** start **
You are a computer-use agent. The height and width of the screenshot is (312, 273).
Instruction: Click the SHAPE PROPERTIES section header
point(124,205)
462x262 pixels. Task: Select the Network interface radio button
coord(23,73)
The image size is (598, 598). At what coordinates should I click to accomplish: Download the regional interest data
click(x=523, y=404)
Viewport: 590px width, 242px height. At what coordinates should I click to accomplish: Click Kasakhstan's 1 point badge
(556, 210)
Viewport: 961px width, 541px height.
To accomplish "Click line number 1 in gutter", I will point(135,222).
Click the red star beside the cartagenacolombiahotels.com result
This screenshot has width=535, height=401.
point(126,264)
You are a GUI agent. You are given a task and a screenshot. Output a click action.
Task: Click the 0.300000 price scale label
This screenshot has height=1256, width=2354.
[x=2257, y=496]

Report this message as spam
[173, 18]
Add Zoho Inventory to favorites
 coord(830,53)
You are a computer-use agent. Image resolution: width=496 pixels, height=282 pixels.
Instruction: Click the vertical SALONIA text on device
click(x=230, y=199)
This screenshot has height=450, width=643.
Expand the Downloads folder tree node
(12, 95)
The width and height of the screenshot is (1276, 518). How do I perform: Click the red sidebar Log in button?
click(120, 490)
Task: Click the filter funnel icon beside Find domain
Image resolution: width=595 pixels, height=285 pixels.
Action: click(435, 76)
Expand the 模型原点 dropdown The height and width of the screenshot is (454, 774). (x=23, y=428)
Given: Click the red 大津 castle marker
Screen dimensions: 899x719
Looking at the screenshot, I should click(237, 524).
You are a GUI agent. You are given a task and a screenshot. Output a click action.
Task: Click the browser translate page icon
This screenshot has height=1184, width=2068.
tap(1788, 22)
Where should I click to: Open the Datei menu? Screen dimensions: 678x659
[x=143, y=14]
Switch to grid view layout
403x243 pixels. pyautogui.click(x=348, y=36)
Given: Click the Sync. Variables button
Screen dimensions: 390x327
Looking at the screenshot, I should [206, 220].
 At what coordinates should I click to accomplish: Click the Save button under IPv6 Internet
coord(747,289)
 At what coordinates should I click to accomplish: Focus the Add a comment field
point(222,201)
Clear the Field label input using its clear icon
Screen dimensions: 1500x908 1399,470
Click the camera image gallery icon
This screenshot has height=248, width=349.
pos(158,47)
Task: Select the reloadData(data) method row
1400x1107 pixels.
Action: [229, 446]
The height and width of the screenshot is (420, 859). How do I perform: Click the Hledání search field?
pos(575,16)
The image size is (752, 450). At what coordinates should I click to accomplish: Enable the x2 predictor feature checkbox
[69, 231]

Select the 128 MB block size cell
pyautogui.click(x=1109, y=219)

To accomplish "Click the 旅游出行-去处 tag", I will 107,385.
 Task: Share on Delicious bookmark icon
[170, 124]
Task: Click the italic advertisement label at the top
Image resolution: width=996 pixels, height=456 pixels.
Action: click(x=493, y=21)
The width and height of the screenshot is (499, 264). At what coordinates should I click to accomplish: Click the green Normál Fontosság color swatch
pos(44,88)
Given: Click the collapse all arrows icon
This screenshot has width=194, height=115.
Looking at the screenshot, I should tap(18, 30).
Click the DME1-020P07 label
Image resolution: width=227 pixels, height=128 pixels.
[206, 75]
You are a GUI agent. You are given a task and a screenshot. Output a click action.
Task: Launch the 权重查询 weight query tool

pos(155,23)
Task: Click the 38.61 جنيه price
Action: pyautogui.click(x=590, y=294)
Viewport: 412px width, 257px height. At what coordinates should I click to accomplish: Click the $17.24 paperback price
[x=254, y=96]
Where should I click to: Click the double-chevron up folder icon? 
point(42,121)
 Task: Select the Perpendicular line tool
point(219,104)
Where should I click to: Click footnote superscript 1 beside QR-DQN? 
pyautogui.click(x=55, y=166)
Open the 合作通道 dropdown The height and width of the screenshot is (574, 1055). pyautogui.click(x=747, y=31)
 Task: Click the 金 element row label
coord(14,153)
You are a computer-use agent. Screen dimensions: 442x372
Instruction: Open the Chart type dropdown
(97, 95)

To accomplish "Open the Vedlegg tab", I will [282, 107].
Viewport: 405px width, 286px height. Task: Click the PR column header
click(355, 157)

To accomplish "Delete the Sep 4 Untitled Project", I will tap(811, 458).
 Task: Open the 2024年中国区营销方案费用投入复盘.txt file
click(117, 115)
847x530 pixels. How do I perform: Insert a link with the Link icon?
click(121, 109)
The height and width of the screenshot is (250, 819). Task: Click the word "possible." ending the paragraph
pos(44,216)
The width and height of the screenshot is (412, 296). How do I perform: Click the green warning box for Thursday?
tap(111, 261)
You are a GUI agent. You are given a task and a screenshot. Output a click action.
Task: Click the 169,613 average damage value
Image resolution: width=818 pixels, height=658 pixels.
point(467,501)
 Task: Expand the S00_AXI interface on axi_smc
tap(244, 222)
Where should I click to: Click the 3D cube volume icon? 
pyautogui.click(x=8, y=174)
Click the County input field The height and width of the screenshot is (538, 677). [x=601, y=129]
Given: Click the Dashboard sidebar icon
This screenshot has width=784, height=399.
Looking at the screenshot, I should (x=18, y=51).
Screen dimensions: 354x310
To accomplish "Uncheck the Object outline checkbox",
** end **
◆ Written task
Please lay out the material from the line containing "Click the DME1-020P07 label" through the line containing "tap(111, 261)" as a Markdown table with the columns Row and Line, numbering each row and leaving out blank lines.

◆ Answer to this problem
| Row | Line |
|---|---|
| 1 | Click the DME1-020P07 label |
| 2 | Image resolution: width=227 pixels, height=128 pixels. |
| 3 | [206, 75] |
| 4 | You are a GUI agent. You are given a task and a screenshot. Output a click action. |
| 5 | Task: Launch the 权重查询 weight query tool |
| 6 | pos(155,23) |
| 7 | Task: Click the 38.61 جنيه price |
| 8 | Action: pyautogui.click(x=590, y=294) |
| 9 | Viewport: 412px width, 257px height. At what coordinates should I click to accomplish: Click the $17.24 paperback price |
| 10 | [x=254, y=96] |
| 11 | Where should I click to: Click the double-chevron up folder icon?  |
| 12 | point(42,121) |
| 13 |  Task: Select the Perpendicular line tool |
| 14 | point(219,104) |
| 15 | Where should I click to: Click footnote superscript 1 beside QR-DQN?  |
| 16 | pyautogui.click(x=55, y=166) |
| 17 | Open the 合作通道 dropdown The height and width of the screenshot is (574, 1055). pyautogui.click(x=747, y=31) |
| 18 |  Task: Click the 金 element row label |
| 19 | coord(14,153) |
| 20 | You are a computer-use agent. Screen dimensions: 442x372 |
| 21 | Instruction: Open the Chart type dropdown |
| 22 | (97, 95) |
| 23 | To accomplish "Open the Vedlegg tab", I will [282, 107]. |
| 24 | Viewport: 405px width, 286px height. Task: Click the PR column header |
| 25 | click(355, 157) |
| 26 | To accomplish "Delete the Sep 4 Untitled Project", I will tap(811, 458). |
| 27 |  Task: Open the 2024年中国区营销方案费用投入复盘.txt file |
| 28 | click(117, 115) |
| 29 | 847x530 pixels. How do I perform: Insert a link with the Link icon? |
| 30 | click(121, 109) |
| 31 | The height and width of the screenshot is (250, 819). Task: Click the word "possible." ending the paragraph |
| 32 | pos(44,216) |
| 33 | The width and height of the screenshot is (412, 296). How do I perform: Click the green warning box for Thursday? |
| 34 | tap(111, 261) |